Fachin suspende decisões sobre a Polícia Federal e afasta Moraes do inquérito das fake news
Por: Redação
09/09/2026 • 19h45
O presidente do STF, Edson Fachin, anulou as ordens de Mendonça e Dino referentes ao comando da PF e afastou Alexandre de Moraes da relatoria do inquérito das fake news.
Na quarta-feira, 9 de setembro, o presidente do STF (Supremo Tribunal Federal), Edson Fachin, suspendeu as decisões de André Mendonça e Flávio Dino relacionadas ao comando da Polícia Federal, além de afastar Alexandre de Moraes da relatoria do inquérito das fake news. Com isso, o diretor-geral da PF, Andrei Rodrigues, permanece em seu cargo, uma vez que tanto o afastamento determinado por Mendonça na terça-feira, 8, quanto a reintegração estabelecida por Dino nesta quarta não têm validade, por enquanto.
As decisões foram tomadas em três atos distintos: um despacho e uma portaria sobre a relatoria do inquérito das fake news, uma decisão em um procedimento iniciado pela presidência e outra em resposta a um pedido da AGU (Advocacia-Geral da União).

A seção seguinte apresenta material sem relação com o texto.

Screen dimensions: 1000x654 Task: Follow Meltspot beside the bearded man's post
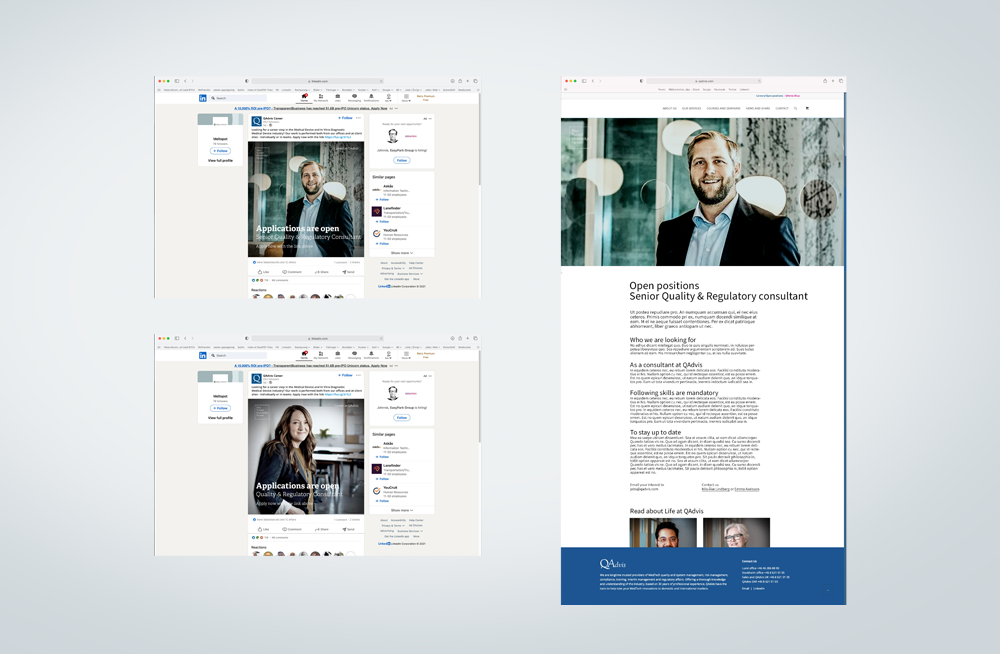point(220,151)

Fachin busca evitar o que ele considera uma "circularidade" de decisões conflitantes entre os ministros da corte, centralizando a condução da crise sob a presidência do STF.
Além disso, Fachin suspendeu investigações em andamento contra membros do STF, incluindo apurações sobre a relação entre Moraes e o ex-banqueiro Daniel Vorcaro.
Em sua decisão, Fachin revogou a designação de Moraes para a condução do inquérito das fake news, aberto em 2019, com o objetivo de garantir "segurança jurídica" e uma "adequada delimitação institucional". Os atos realizados por Moraes permanecem válidos, mas os procedimentos que ainda estão em andamento retornam à relatoria da presidência do STF, que decidirá os próximos passos.
Em uma petição que ele próprio instaurou em 3 de setembro, Fachin havia iniciado uma apuração sobre relatórios de inteligência da PF envolvendo Mendonça e Moraes. Ele observou que as decisões de Mendonça e Dino geraram "conflitos e sobreposições processuais" que afetam a ordem pública e a integridade da corte. Após o afastamento de Rodrigues e o pedido da União para suspender a decisão de Mendonça, Dino decidiu reintegrá-los antes do prazo de 72 horas concedido a Mendonça, levando Fachin a considerar a situação uma "circularidade" que exigia sua intervenção direta.
Fachin também convocou uma sessão plenária extraordinária para o dia 15 de setembro, às 10h, para julgar a decisão de Mendonça. Em relação ao pedido da AGU, Fachin reiterou a suspensão da decisão de Dino e determinou que Andrei Rodrigues forneça, em 48 horas, informações sobre sua permanência no cargo, conforme a Lei Orgânica da Magistratura (Loman), que regula o afastamento de autoridades com foro por prerrogativa de função.